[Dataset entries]
---+---
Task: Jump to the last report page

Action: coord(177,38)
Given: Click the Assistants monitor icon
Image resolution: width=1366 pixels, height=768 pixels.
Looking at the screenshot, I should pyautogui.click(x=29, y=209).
---+---
▶ _Exercise requirements_: Every line above should be output exactly as it stands.

▶ _Exercise output_:
Task: Jump to the last report page

Action: coord(177,38)
Given: Click the Assistants monitor icon
Image resolution: width=1366 pixels, height=768 pixels.
Looking at the screenshot, I should pyautogui.click(x=29, y=209).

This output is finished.